I could see how he played, tactically. Surprisingly, I was actually liking him.
Kendall put a hand on Anna’s shoulder. “We’re gonna work on finding your strength… Anna.” He’d almost forgotten it. “And you, Doran, are going to make yourself useful, somehow. Or there’s no point in keeping you around.”
“You don’t know me…” I said. I looked at the ground, thinking long and hard for a moment, clearing my thoughts and letting go. “I’m smart, and I’m focused. I feel light and weak. But wisdom… wisdom can solve any problem, I believe that. Believe that I can do whatever I set my mind to. And I could be human, apparently, but so are you, Kendall. So is Porter. And me, I’m just getting started, and there’s a lot to accomplish. I don’t know where I’m going. Things are confusing, fuzzy, and chaotic. But I’m alive now, I know that, and not a lot else. And I’ll stay free, too. I won’t allow myself to fail. You’ve got my loyalty, Kendall.”
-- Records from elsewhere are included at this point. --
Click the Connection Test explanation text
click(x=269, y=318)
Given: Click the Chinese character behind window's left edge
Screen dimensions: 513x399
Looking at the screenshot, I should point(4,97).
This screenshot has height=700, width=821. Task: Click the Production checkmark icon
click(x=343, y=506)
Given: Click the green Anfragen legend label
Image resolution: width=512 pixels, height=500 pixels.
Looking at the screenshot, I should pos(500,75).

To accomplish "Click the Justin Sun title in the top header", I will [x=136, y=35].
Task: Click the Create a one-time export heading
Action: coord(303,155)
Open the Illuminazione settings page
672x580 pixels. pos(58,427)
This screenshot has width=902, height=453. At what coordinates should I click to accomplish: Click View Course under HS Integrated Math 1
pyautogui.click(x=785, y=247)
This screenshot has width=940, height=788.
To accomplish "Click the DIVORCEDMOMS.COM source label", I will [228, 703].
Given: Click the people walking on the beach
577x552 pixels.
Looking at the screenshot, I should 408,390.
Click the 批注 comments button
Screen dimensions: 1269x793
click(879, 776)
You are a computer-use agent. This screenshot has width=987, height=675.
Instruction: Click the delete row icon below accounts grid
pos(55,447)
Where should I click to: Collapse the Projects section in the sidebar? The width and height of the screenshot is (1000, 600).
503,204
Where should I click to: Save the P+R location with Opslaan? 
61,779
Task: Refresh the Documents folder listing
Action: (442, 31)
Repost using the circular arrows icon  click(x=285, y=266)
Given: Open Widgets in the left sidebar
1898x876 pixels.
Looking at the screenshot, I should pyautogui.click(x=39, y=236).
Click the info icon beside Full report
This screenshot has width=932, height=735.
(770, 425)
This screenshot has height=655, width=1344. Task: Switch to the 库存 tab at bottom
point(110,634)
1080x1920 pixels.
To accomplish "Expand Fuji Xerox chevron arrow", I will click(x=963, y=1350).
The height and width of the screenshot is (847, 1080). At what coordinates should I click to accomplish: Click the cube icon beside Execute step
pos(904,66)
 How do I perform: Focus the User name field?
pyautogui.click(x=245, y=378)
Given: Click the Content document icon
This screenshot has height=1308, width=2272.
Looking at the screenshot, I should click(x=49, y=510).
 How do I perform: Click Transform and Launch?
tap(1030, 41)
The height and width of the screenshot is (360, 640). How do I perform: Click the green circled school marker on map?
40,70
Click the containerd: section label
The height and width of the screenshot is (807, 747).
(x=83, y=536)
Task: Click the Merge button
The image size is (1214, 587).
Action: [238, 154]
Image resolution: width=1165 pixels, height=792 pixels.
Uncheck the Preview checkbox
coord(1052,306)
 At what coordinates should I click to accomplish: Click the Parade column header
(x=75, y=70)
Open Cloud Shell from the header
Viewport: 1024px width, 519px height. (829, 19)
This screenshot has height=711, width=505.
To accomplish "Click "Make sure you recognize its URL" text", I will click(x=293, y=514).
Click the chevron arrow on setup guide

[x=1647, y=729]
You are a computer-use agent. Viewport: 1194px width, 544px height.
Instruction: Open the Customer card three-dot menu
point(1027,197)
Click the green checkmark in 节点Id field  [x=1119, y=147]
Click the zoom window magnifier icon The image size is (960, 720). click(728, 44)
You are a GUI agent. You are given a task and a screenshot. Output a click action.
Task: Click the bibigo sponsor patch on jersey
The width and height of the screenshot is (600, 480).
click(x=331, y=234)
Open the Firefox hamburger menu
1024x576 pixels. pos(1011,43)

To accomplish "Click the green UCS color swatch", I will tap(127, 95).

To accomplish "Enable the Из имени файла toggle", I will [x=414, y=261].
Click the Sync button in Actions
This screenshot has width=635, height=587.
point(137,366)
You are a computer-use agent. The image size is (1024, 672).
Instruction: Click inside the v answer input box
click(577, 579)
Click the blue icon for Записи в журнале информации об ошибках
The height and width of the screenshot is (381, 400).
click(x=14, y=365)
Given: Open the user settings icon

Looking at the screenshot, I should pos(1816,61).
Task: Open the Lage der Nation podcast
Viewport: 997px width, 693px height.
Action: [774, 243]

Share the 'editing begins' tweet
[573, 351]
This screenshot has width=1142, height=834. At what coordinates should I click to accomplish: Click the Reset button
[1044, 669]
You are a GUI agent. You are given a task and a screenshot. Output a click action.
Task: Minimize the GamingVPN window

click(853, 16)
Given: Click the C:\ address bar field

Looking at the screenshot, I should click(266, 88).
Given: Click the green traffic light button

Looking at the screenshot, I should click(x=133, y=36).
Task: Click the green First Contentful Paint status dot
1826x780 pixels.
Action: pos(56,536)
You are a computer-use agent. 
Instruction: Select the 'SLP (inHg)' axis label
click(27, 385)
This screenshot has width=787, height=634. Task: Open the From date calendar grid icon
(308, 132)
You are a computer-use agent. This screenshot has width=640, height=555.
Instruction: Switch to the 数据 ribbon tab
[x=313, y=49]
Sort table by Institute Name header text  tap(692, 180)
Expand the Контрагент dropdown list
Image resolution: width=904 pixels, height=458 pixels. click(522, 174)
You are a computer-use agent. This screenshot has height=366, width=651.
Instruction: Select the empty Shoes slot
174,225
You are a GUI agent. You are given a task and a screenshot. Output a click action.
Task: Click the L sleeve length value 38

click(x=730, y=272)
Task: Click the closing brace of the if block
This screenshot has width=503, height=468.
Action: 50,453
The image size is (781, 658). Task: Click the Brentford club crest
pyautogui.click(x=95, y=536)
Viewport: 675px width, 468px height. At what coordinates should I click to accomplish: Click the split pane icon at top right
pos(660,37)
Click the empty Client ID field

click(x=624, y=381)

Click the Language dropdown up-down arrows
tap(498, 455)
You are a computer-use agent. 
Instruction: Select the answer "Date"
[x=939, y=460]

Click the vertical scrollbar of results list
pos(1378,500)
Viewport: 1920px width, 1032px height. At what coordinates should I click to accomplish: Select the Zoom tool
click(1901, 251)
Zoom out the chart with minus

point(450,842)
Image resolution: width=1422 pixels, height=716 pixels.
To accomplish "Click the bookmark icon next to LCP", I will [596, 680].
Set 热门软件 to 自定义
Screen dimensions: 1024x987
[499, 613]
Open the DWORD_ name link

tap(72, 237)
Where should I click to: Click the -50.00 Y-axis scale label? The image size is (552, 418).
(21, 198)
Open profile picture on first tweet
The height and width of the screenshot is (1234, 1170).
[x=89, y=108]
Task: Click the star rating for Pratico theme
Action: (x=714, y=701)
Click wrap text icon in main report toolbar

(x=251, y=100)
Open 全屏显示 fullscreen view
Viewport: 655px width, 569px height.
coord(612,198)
“Mhmm. We’re a team then,” Kendall said. “Me and my motley crew.”
“Oh, I’m doctor Feel-Good!” Ash exclaimed.
“I don’t get it,” Anna said.
Kendall seconded, saying, “yeah, nobody ever does, Ashmedai.”
Odessa threw her sword over her shoulder and I bent back as it swung past my head. “Classes begin on the morrow, Kendall. Let’s not mingle, let’s return.”
“Come on everyone.”
“You’re all faggots,” Ashes accused us.
I didn’t know these people, but I was starting to understand them. I could manipulate them if I wanted to. I could make this happen.
Hubris. Humility is your friend.
Right. Sure. Playing it safe.
I couldn’t help a little devious smile, as I went on my way with the others.